### EXERCISE DESCRIPTION
The answer consists solely of the lines running from the one with "Given: Open the DSF DSD64 2ch link" through the final line below, transcribed exactly and without any pictures.

### DATA IN THIS EXERCISE

■ ■ ■ ■ ■

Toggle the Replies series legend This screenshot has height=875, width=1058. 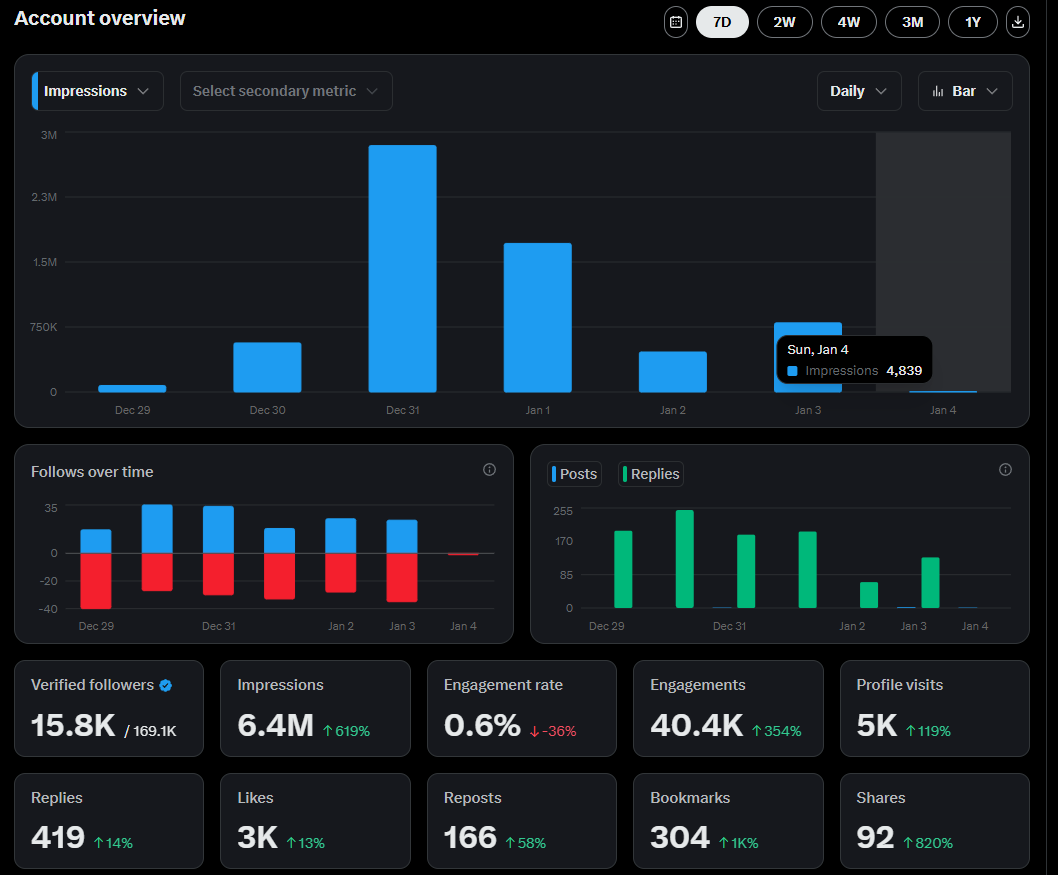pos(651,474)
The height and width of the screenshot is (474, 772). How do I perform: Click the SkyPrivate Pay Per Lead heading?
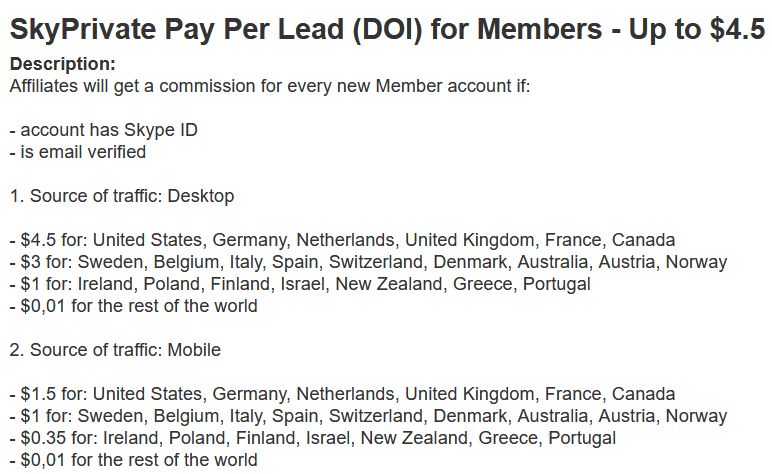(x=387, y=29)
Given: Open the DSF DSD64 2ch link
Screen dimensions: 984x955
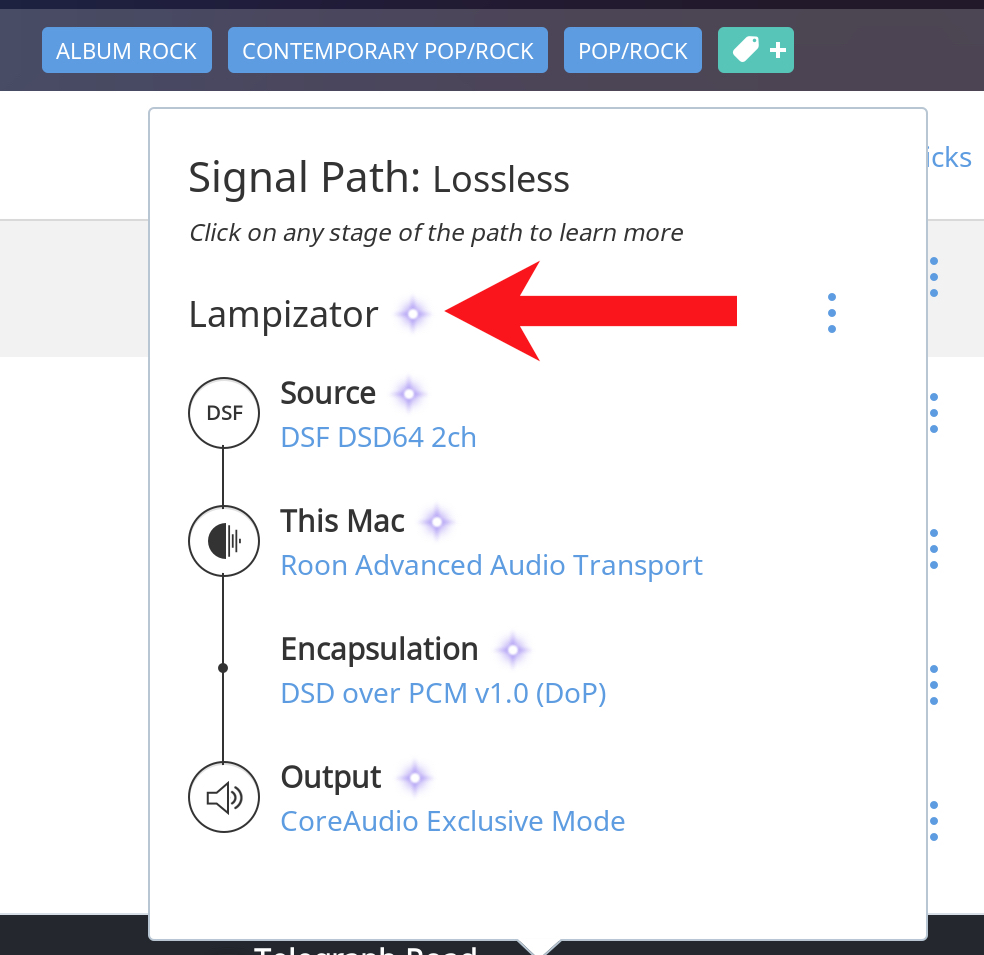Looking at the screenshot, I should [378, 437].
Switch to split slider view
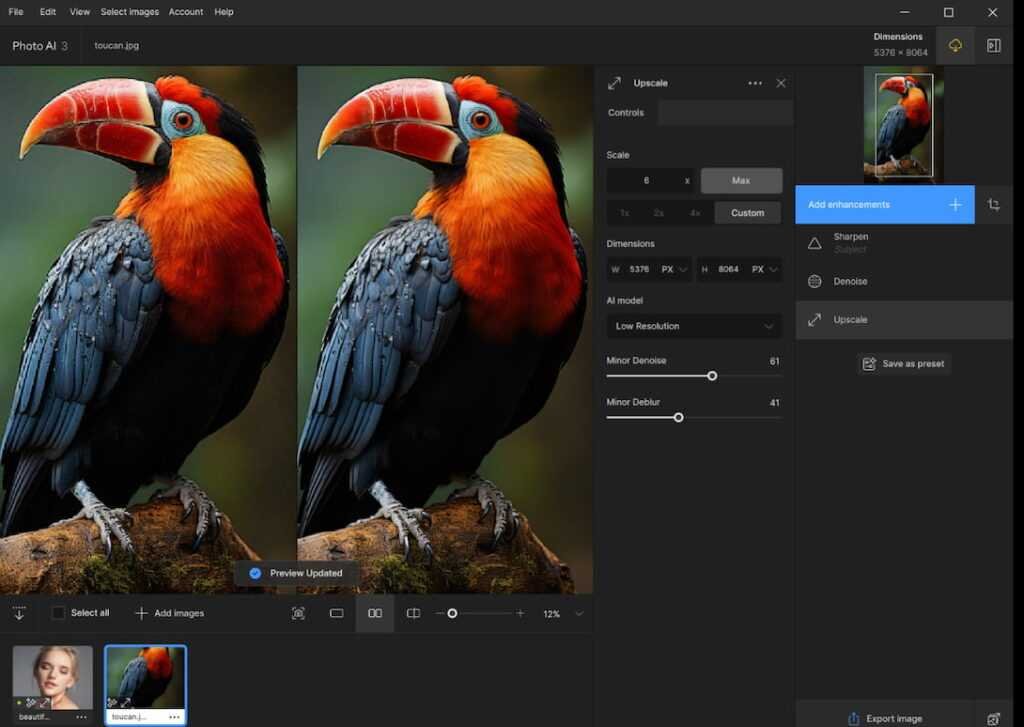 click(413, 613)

■ ■ ■ ■ ■

### TASK OUTPUT
Given: Open the DSF DSD64 2ch link
Screen dimensions: 984x955
Looking at the screenshot, I should [378, 437].
Switch to split slider view
 click(413, 613)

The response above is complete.